As I expand and update When the Going Was Good, I’m posting revised entries from the first edition. Today’s deals with an influential account by Henry Walter Bates, who was born on February 8, 1825.

□□□

The Naturalist on the River Amazons: A Record of Adventures, Habits of Animals, Sketches of Brazilian and Indian Life, and Aspects of Nature under the Equator, during Eleven Years of Travel (London: John Murray, 1863)

Although he would eventually become the world’s leading authority on beetles, Henry Walter Bates had little formal education. Apprenticed to a hosiery manufacturer in Leicester, England, he nevertheless developed an interest in zoology and published a scientific paper on beetles when he was only eighteen. His meeting with naturalist Alfred Russel Wallace in 1844 marked a turning point in his life.

Inspired by William H. Edwards’s A Voyage up the River Amazon (1847), Bates and Wallace traveled to the Amazon Basin in 1848 to collect insects. The two separated after eighteen months to gather specimens independently, meeting again in 1852. During the interval, Bates had been robbed and had fallen seriously ill. Yet he stayed on when Wallace sailed for England, returning only in 1859 when he became ill once again. His travels had taken him up the Amazon itself as well as a number of its tributaries. 
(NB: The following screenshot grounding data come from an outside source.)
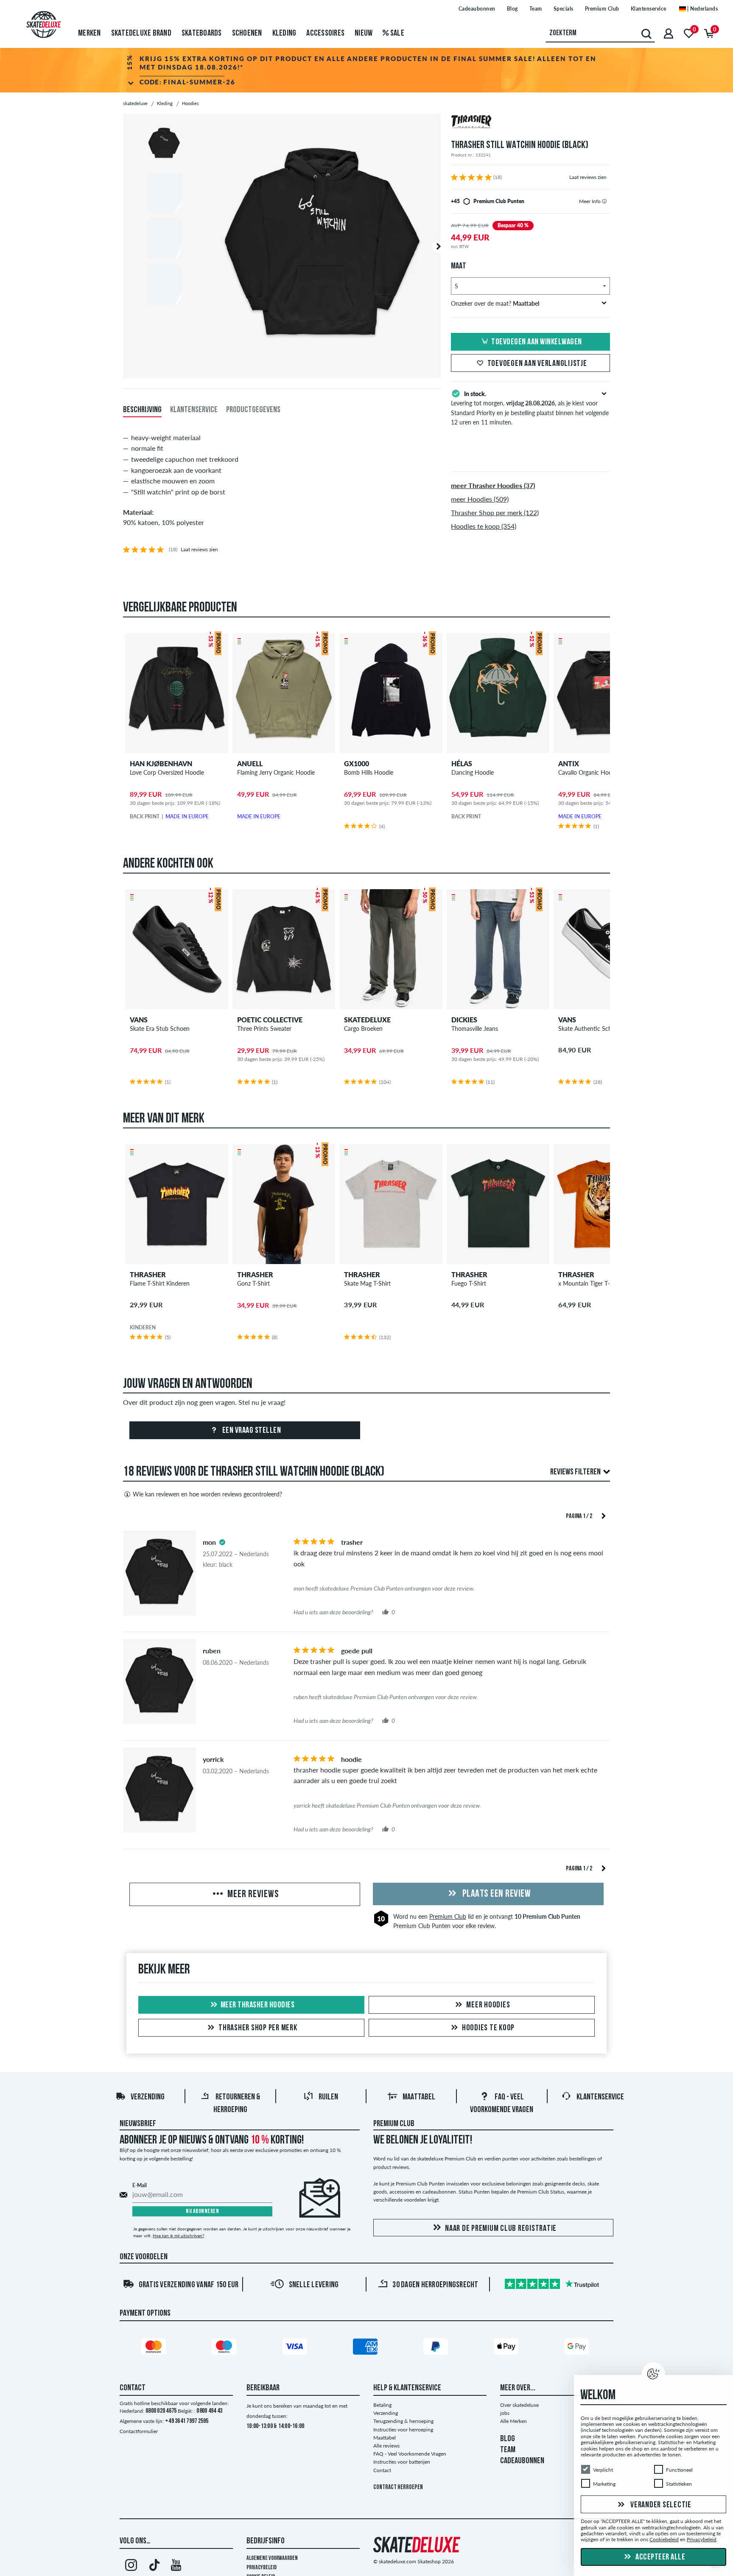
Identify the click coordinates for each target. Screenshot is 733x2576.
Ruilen (328, 2097)
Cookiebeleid (664, 2540)
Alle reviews (386, 2445)
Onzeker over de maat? (495, 303)
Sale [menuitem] (396, 33)
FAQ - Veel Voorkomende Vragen (409, 2453)
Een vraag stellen (251, 1430)
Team (535, 9)
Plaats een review (495, 1894)
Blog (512, 9)
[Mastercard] (154, 2348)
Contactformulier (139, 2431)
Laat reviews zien (588, 177)
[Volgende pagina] (603, 1515)
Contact (382, 2470)
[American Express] (366, 2348)
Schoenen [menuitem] (247, 33)
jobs (504, 2413)
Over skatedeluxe (519, 2405)
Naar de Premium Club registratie (501, 2228)
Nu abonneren (202, 2211)
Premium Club (602, 9)
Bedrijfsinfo (265, 2541)
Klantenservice (648, 9)
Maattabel (419, 2097)
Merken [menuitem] (89, 33)
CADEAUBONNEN (522, 2461)
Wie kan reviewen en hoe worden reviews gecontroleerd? (207, 1494)
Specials (564, 9)
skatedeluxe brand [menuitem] (141, 33)
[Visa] (296, 2348)
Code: (187, 82)
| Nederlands (702, 9)
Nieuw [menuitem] (363, 33)
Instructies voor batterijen (401, 2462)
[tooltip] (604, 201)
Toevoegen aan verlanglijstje (537, 364)
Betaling (382, 2405)
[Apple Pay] (507, 2348)
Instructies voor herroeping (403, 2429)
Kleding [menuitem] (284, 33)
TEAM (507, 2450)
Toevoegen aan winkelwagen (536, 342)
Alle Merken (513, 2421)
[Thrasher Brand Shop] (530, 123)
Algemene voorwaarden (272, 2558)
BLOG (507, 2439)
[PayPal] (436, 2348)
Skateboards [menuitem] (202, 33)
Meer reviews (252, 1894)
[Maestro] (225, 2348)
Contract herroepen (398, 2487)
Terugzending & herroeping (403, 2421)
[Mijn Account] (668, 33)
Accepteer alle (659, 2557)
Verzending (148, 2097)
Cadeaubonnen (477, 9)
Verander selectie (660, 2505)
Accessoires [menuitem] (325, 33)
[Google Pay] (578, 2348)
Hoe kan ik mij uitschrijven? (178, 2235)
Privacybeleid (261, 2568)
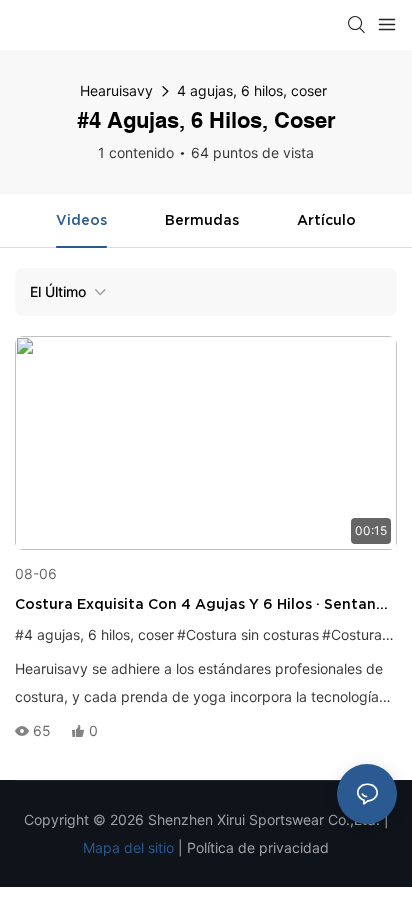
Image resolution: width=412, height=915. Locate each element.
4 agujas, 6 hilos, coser (252, 90)
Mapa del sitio (128, 847)
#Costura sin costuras (248, 634)
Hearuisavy (116, 90)
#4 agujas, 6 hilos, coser (94, 634)
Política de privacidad (258, 847)
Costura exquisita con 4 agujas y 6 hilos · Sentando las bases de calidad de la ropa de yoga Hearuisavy (205, 605)
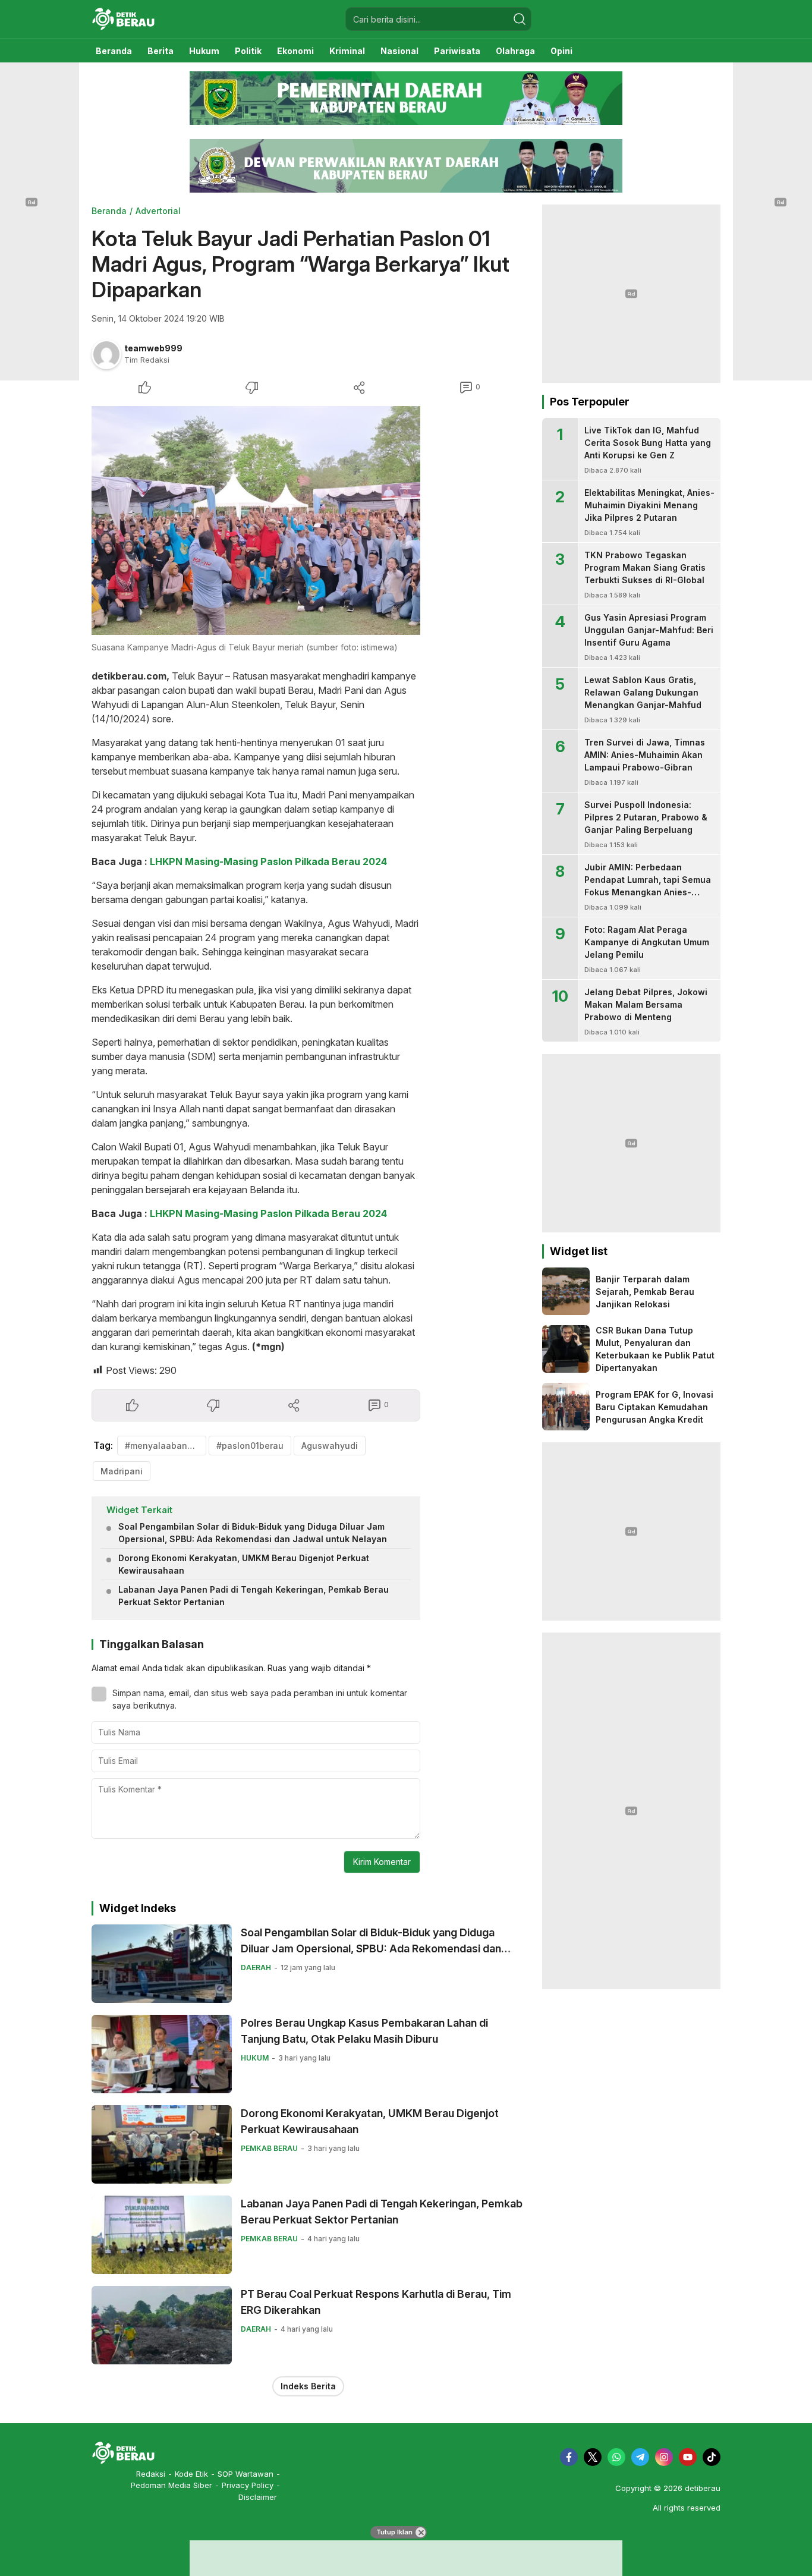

Bates wrote his account of the Amazon Basin at the behest of another prominent naturalist, Charles Darwin. Besides recounting a series of colorful if often debilitating experiences (Bates suffered from depression and was at one juncture barefoot and in rags), the work celebrates one of the richest zoological regions on the planet. During his eleven years in the area, Bates collected specimens of 14,712 species, most of them insects and more than half of them unrecorded. The Naturalist on the River Amazons also touches upon a zoological principle (known today as Batesian mimicry) that quickly became a bulwark of the theory of evolution by natural selection as propounded by Wallace and Darwin. Although it is Bates’s only book, the work became one of the most popular travel accounts of the nineteenth century. 

□□□

The University of California Press edition of The Naturalist on the River Amazons (1962) includes a foreword by Robert L. Usinger, the Everyman’s Library edition (Dent; Dutton, 1969) includes an introduction by famed traveler Peter Fleming, and the Penguin edition (1989) includes an introduction by Alex Shoumatoff. 

bates 1

For more information about Bates himself, see John Hemming, Naturalists in Paradise: Wallace, Bates and Spruce in the Amazon (Thames & Hudson, 2015) and Anthony Crawforth, The Butterfly Hunter: Henry Walter Bates FRS, 1825-1892 (University of Buckingham Press, 2009).